Bush’s campaigns (particularly in 2004) rested on two huge abstract principles: fear and his own constancy. The world was a fearful place, full of hidden dangers. He had the antidotes and was prepared to apply them through thick and thin. Unfortunately for America, Bush proved to be the candidate he said he would be. He and Cheney have peddled war, fear, partisan division, and narrow opportunism at every turn. And they’ve peddled it constantly and in face of the evidence.
Americans are hungry for a new start. They want to disengage from the war in Iraq. They fear the coming recession. They want affordable health care and secure jobs and fair tax breaks. In short, the time is ripe for a new phase in politics.
And this is where Barack Obama’s Theory of Hope comes in. He is the only candidate who has captured the mood of the nation, embodied it in his campaign wholly and completely, and expressed it most eloquently. He has the stirring words of the orator, the passionate gestures, the emotional voice, the evangelical fervour. And he has that word: Hope. He has made it his own, identified with it totally and completely, turned it into the key to his campaign.

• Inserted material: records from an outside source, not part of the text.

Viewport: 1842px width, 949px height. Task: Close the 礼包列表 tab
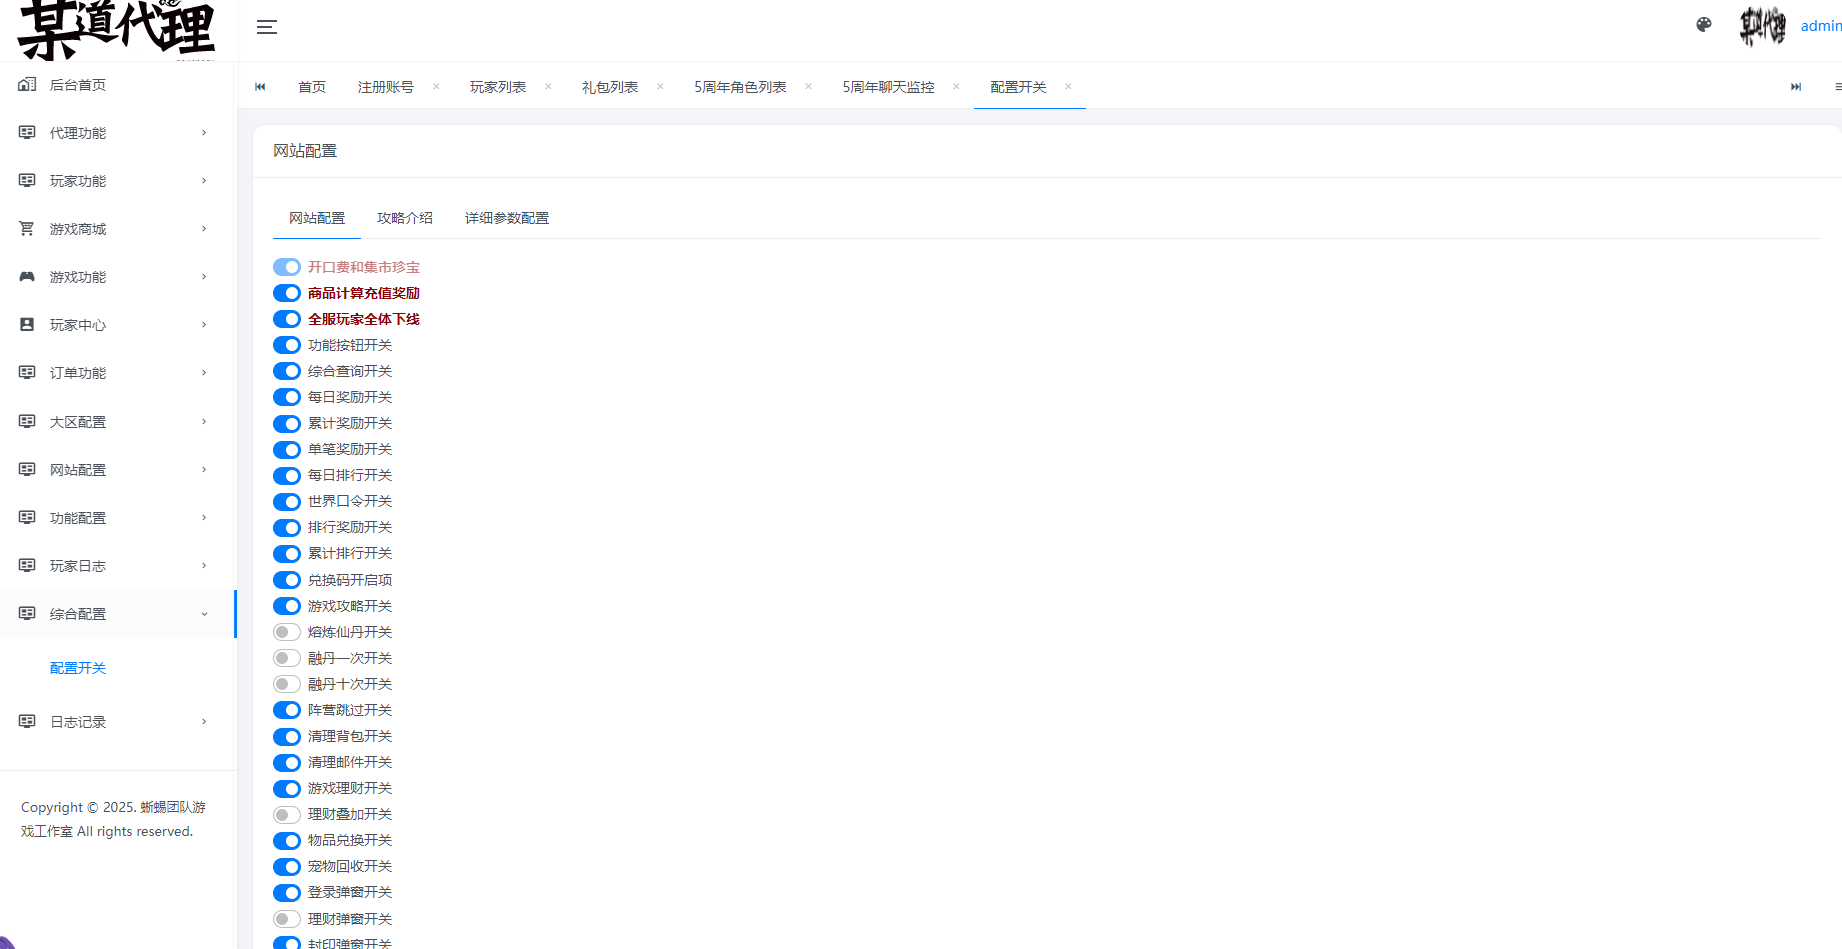click(x=660, y=87)
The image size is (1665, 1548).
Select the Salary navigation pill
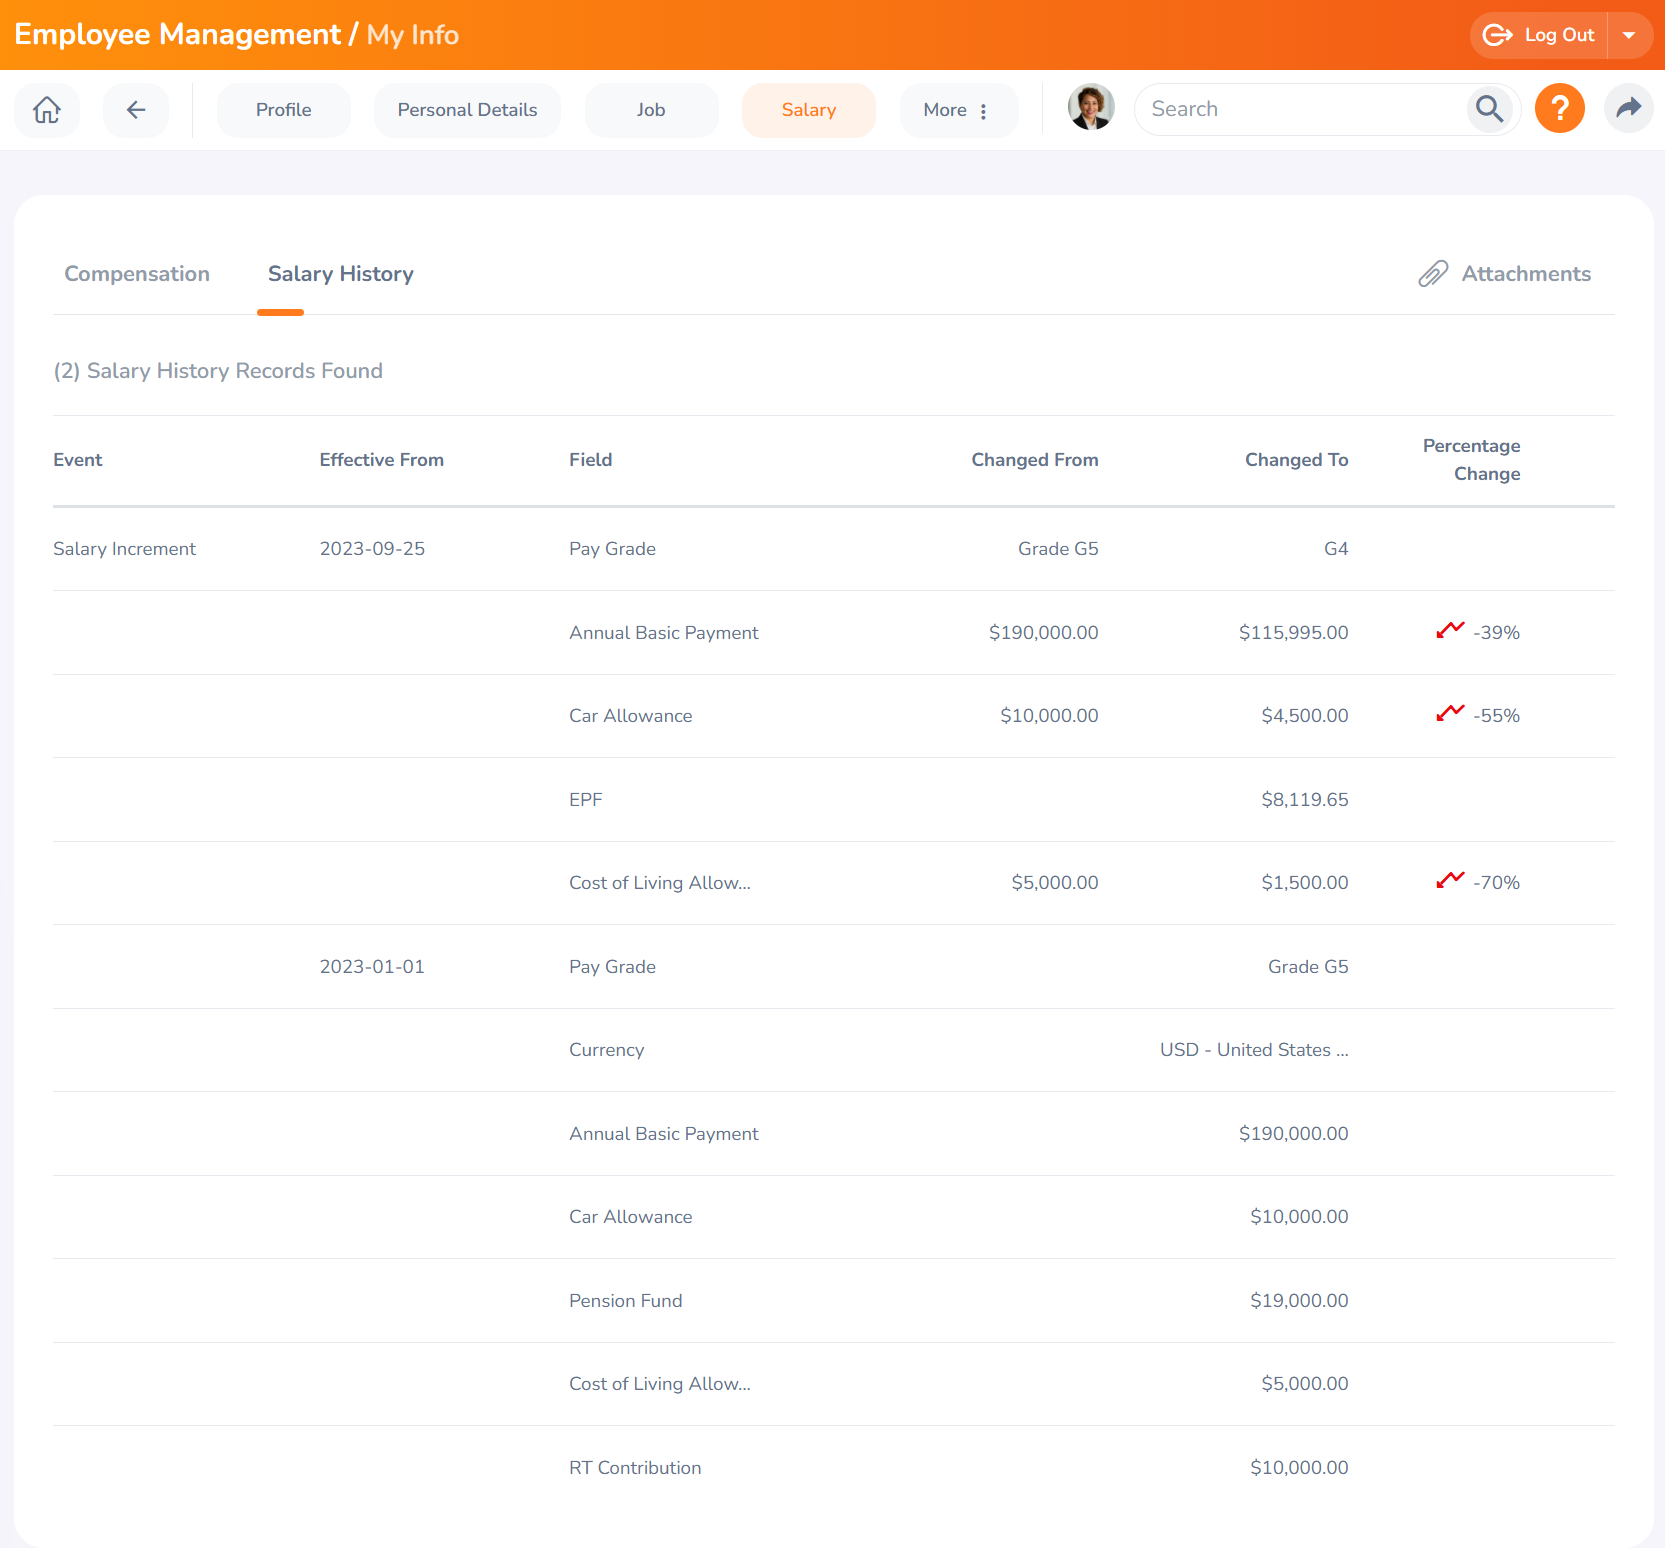click(x=808, y=110)
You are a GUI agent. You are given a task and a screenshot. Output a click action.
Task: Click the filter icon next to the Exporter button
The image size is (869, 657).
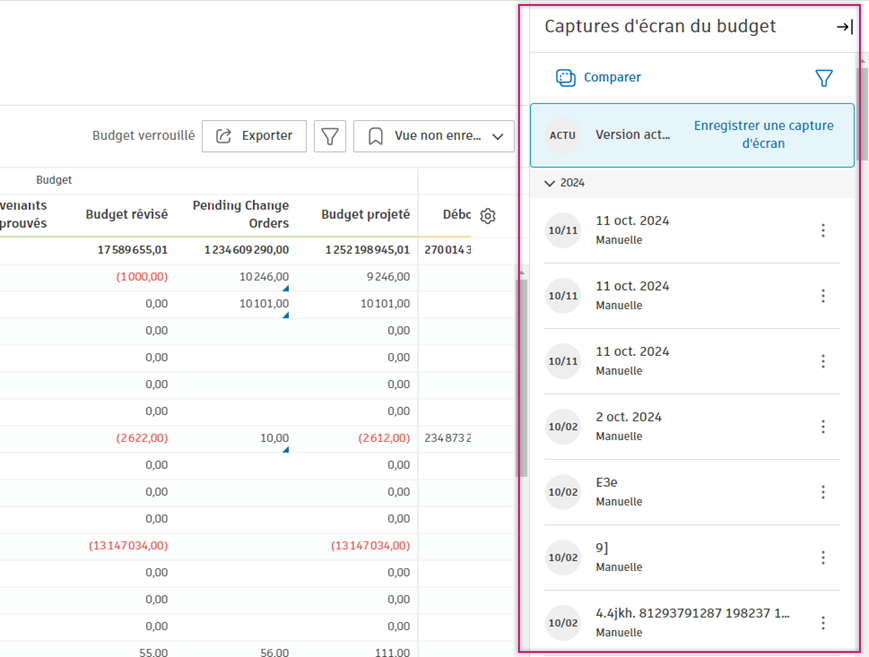pyautogui.click(x=330, y=136)
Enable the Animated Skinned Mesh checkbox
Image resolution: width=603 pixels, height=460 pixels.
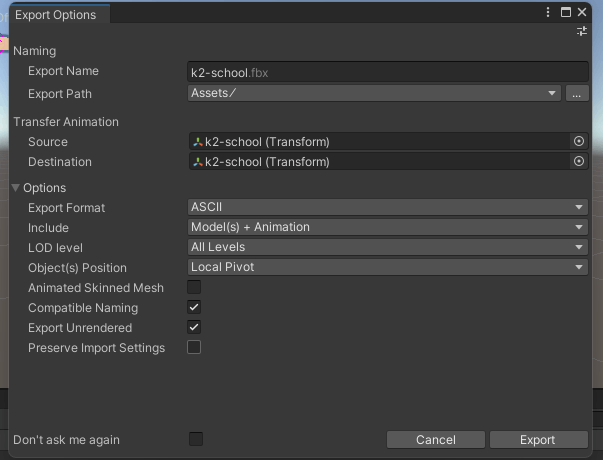pos(194,287)
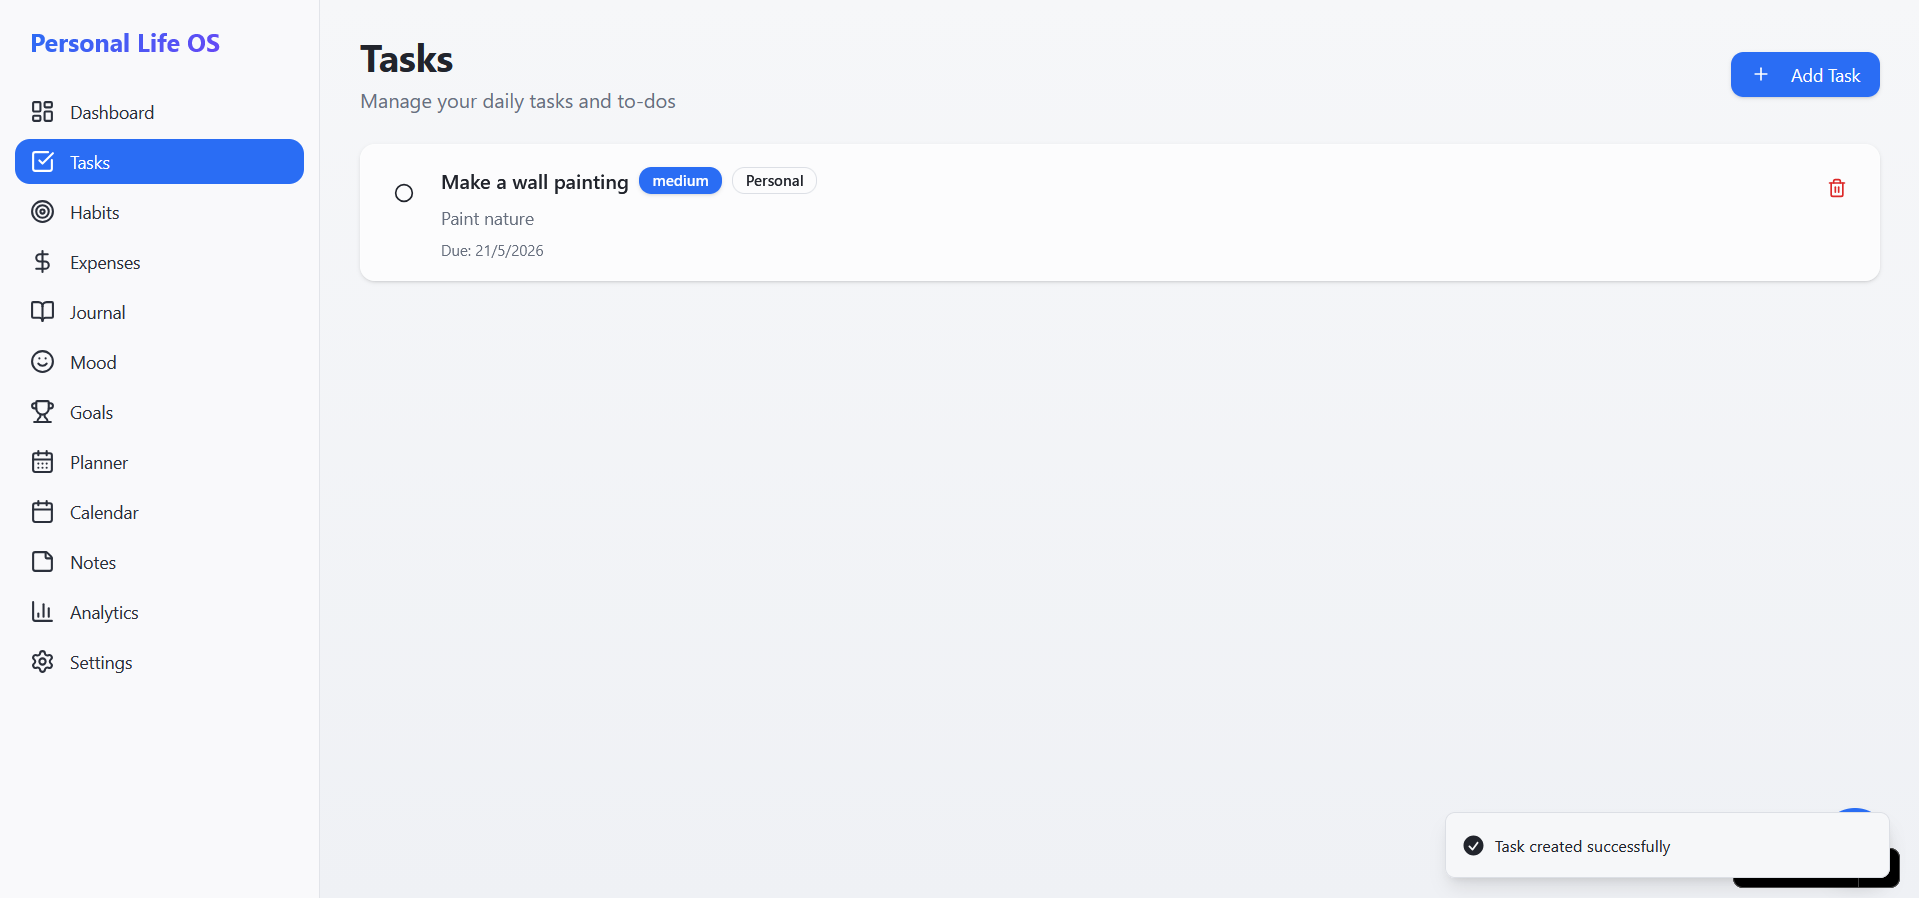Click the Expenses dollar sign icon
The height and width of the screenshot is (898, 1919).
coord(42,261)
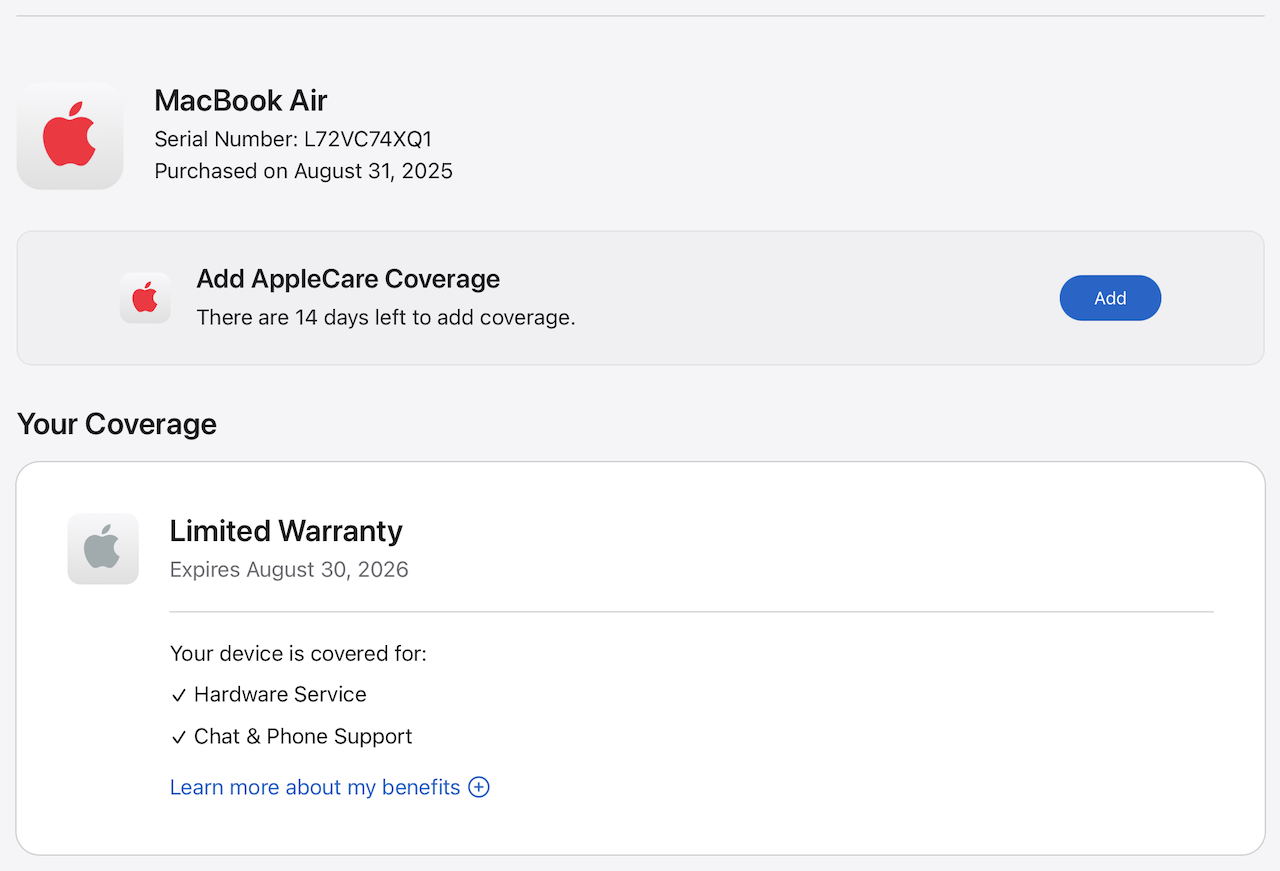Click the Purchased on August 31, 2025 text
The height and width of the screenshot is (871, 1280).
coord(303,171)
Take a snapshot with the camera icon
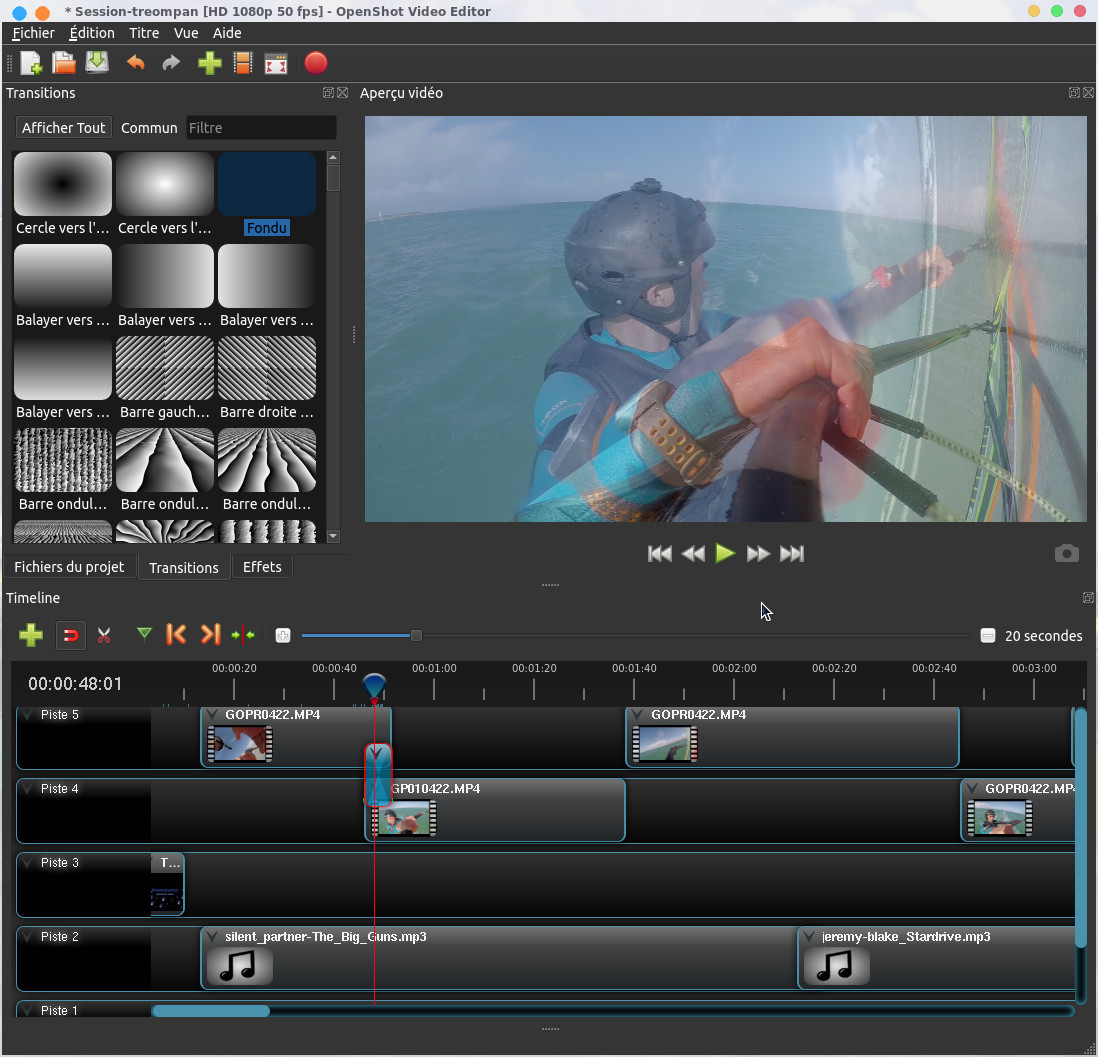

Obama’s victory speech in Iowa is already being hailed as one of the ‘great’ speeches. I think it takes time for great speeches to be recognised, so I’ll reserve my personal judgement on that.
But central to that speech is a long definition of hope. Obama’s words are worth quoting in detail:
…hope is not blind optimism. It’s not ignoring the enormity of the task ahead or the roadblocks that stand in our path. It’s not sitting on the sidelines or shirking from a fight.
Hope is that thing inside us that insists, despite all evidence to the contrary, that something better awaits us if we have the courage to reach for it, and to work for it, and to fight for it.
Hope is what led a band of colonists to rise up against an empire; what led the greatest of generations to free a continent and heal a nation; what led young women and young men to sit at lunch counters and brave fire hoses and march through Selma and Montgomery for freedom’s cause.
Hope—hope—is what led me here today – with a father from Kenya; a mother from Kansas; and a story that could only happen in the United States of America.
Hope is the bedrock of this nation; the belief that our destiny will not be written for us, but by us; by all those men and women who are not content to settle for the world as it is; who have the courage to remake the world as it should be.
Obama is resting his campaign on this one, flexible, powerful word.
Hope is mankind’s greatest virtue. Without hope there would be little chance of innovation, determination, or bravery in the face of despair. Pandora’s box exposed us to all evils, but hope remained. And that myth also gives us another clue to the word’s potency: its ancient origins. It is not a bedrock, just, of America: it is a bedrock of all of mankind.
And everyone responds to a a little bit of flattery too. America is being flattered in the speech, as the country most capable of embracing hope and changing things for the better. And everyone responds well to a challenge, to the roll-up-your-sleeves encouragement and the rallying cries of the great motivators.
Challenging Obama on the specifics misses the point. Modern American politics is not about specifics. It is about the big message, the selling of a dream. And none have come bigger and more polished than Obama’s Theory of Hope. Inevitably, he will be challenged to offer more details, to make difficult choices, to alienate some constituencies. His opponents have no other option but to fight him on the ground he is weakest on: experience and the ability to make tough decisions. If he overcomes those challenges, then he has every chance of succeeding.